Account Management. Opposition to using ISF data for other enforcement purposes is not universal within the import industry. Nike Inc., for example, sees a potential benefit to using ISF data for targeting shipments that may contain counterfeit or unsafe goods, Jeff Whalen, the company's assistant general counsel for customs and international trade, said during the August meeting of the Commercial Operations Advisory Committee that advises the Department of Homeland Security.

      'It does not matter whether CBP uses this information alone or in connection with other information that they might have,' he elaborated afterwards. 'If CBP can target non-compliant shipments earlier and more accurately, we think that will result in better intellectual property right enforcement and less disruption for compliant importers.'

      Whalen drew a distinction between using the ISF data as a targeting tool to identify substantive violations of customs laws and a way to trip up companies for administrative mistakes absent some other violation. ISF data alone should not be the basis for issuing penalties, he said.

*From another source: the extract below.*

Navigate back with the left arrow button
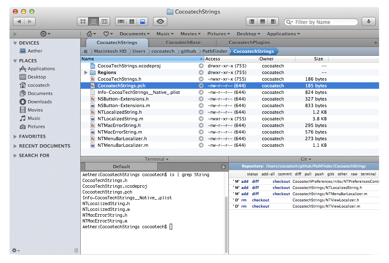 pyautogui.click(x=19, y=22)
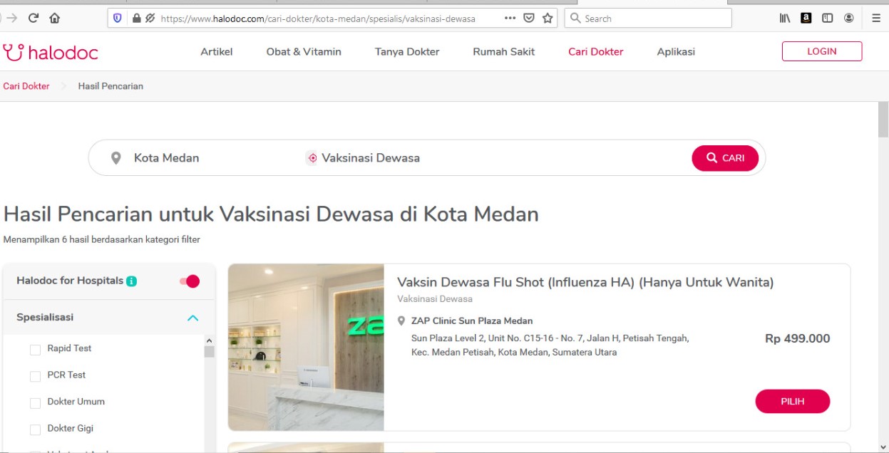Check the PCR Test checkbox

pyautogui.click(x=35, y=376)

      CBP officials have stressed that they only intend to penalize companies for gross or recurring errors, not minor technical violations of the ISF regulation.

      Customs' ability to analyze multiple sources of information about a company also fits within the gradual evolution towards account-based management, in which the agency looks at an import account's overall risk related to compliance, safety and security rather than monitoring the compliance of each import transaction.

      Many large importers also favor account management to oversee their overall compliance with recordkeeping, classification, valuation, product safety, security and other government requirements. They tend to participate in voluntary partnership programs such as the ISA and the Customs-Trade Partnership Against Terrorism that reduce audits and inspections for those that demonstrate an ability to meet minimum Customs standards and self-correct problems. A holistic approach to risk management would measure compliance against the totality of their quality control processes so that a single technical violation doesn't necessarily trigger a penalty. And, it inevitably requires more overlap between functional areas in the agency and more sharing of data for multiple purposes, trade experts say.

      Under such a revamped CBP operating model, which is still in the blueprint stage, it is less unusual to envision the use of security programs for non-security purposes, Lobdell said.

      The only way companies can ensure they aren't penalized for violations if CBP uses the ISF for compliance is to file what CBP calls a unified filing, Peterson said. The unified filing option allows importers to submit their customs entry early and append two extra data elements required by the ISF so that they don't have to file a similar document twice. Some companies have complete data early enough are submitting the entry in advance to meet the ISF requirement.

      Unified filings are not widely used so far because of uncertainty on how to use them and the lack of software to automate the filing. Companies instead have focused on less complex implementation tasks as they prepare for the upcoming enforcement deadline.

      A unified filing would allow importers to amend the ISF without conflicting with information listed on the entry, but Peterson said she would hesitate using the unified entry until its scope is better understood.

      Integration Point is recommending as a best practice that its customers compare everything on the entry with the '10+2' filing, said Melissa Irmen, vice president for products and strategy. One way to do that, she said, is to pick a random sample of ISFs to compare with the entry, purchase orders or invoices.

      The company also has an automated module that can quickly match every ISF to the other documents and make sure the data stayed the same.